While the invention has been described by reference to a specific embodiment, it should be understood that numerous changes may be made within the spirit and scope of the inventive concepts described. Accordingly, it is intended that the invention not be limited to the described embodiment, but will have full scope defined by the language of is the following claims.

Claims

1. A system for keeping a solution of urea in a liquid state at normally sub-freezing temperatures or liquefying such solution if frozen, for delivery to an emissions abatement system of an internal combustion engine, comprising:

a) a storage tank for said urea solution;

b) first apparatus for deriving a hot gas from an exhaust system of said engine; and

c) second apparatus for impinging said hot gas against an area of said storage tank to heat said solution of urea therewithin.

2. A system in accordance with claim 1 wherein said second apparatus includes said storage tank, a gas sparger disposed within said storage tank for dispersing said hot gas, and a tank vent for escape of cooled gas from said tank.

3. A system in accordance with claim 1 wherein said second apparatus includes at least one of a filter for filtering said hot gas, a temperature sensor, and a pressure sensor.

4. A system in accordance with claim 1 wherein said first apparatus includes a diverter valve mounted on said exhaust system for diverting a portion of an exhaust gas stream flowing therewithin, and wherein said hot gas is said exhaust gas portion.

5. A system in accordance with claim 1 wherein said first apparatus includes a hot air collector disposed adjacent said exhaust system.

6. A system in accordance with claim 5 wherein said first apparatus further includes a fan configured for passing said hot gas into said second apparatus.

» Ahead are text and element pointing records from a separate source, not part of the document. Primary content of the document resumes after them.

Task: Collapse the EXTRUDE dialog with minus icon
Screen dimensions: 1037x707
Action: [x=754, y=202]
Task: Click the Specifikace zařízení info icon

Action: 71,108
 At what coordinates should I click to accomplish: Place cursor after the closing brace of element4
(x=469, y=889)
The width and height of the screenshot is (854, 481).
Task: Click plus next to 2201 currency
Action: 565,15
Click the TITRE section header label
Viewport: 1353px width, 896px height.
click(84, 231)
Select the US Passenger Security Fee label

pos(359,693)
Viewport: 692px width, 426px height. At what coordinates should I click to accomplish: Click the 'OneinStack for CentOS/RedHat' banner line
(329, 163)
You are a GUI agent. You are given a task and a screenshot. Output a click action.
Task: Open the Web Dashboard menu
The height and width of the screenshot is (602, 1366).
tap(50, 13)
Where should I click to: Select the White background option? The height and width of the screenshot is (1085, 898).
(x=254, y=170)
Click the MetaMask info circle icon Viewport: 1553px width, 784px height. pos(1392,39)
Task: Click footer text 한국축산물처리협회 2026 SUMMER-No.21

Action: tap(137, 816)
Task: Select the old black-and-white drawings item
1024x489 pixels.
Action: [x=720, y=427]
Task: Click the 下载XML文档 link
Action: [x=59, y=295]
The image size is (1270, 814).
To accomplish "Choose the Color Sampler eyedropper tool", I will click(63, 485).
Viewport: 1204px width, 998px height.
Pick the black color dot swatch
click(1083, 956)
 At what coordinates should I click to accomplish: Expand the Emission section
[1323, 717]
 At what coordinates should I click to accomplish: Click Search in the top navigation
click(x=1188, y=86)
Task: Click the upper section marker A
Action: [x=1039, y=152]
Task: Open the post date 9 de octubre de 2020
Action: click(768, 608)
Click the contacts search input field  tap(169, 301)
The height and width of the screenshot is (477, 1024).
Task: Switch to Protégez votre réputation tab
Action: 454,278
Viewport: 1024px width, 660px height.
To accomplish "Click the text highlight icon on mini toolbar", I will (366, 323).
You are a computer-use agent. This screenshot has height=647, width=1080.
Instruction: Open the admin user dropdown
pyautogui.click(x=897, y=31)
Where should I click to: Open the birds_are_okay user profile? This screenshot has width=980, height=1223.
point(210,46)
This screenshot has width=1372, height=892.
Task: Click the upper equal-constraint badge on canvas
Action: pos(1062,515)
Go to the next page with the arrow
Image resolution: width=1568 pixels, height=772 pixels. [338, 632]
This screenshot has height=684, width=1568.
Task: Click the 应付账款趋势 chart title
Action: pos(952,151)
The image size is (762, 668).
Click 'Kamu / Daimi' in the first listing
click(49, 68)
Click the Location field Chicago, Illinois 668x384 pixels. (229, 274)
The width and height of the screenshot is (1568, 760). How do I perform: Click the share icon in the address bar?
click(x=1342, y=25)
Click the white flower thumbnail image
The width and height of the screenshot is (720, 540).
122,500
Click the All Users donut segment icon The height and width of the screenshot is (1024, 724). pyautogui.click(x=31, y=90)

7. A system in accordance with claim 1 wherein said impinged area of said storage tank is selected from the group consisting of within said storage tank and an outer surface of said storage tank.

8. An internal combustion engine comprising a system for keeping a reservoir solution of urea in a liquid state at normally sub-freezing temperatures, or liquefying such solution if frozen, for delivery to an emissions abatement system of an internal combustion engine, wherein said system includes,

a storage tank for said urea solution,

first apparatus for deriving a hot gas from an exhaust system of said engine, and

second apparatus for impinging said hot gas against an area of said storage tank to heat said solution of urea therewithin.

9. A method for keeping a reservoir solution of urea in a liquid state at normally sub-freezing temperatures, or liquefying such solution if frozen, for delivery to an emissions abatement system of an internal combustion engine, comprising the steps of:

a) providing a storage tank for said urea solution;

b) deriving a hot gas from an exhaust system of said engine; and

c) impinging said hot gas against an area of said storage tank to heat said solution of urea therewithin.

10. A method in accordance with claim 9 wherein said hot gas is at least a portion of an exhaust gas stream of said internal combustion engine.

11. A method in accordance with claim 9 wherein said hot gas is heated air.

12. A method in accordance with claim 9 wherein said impinging step is selected from the group consisting of impinging said hot gas within said storage tank and impinging said hot gas against an outer surface of said storage tank.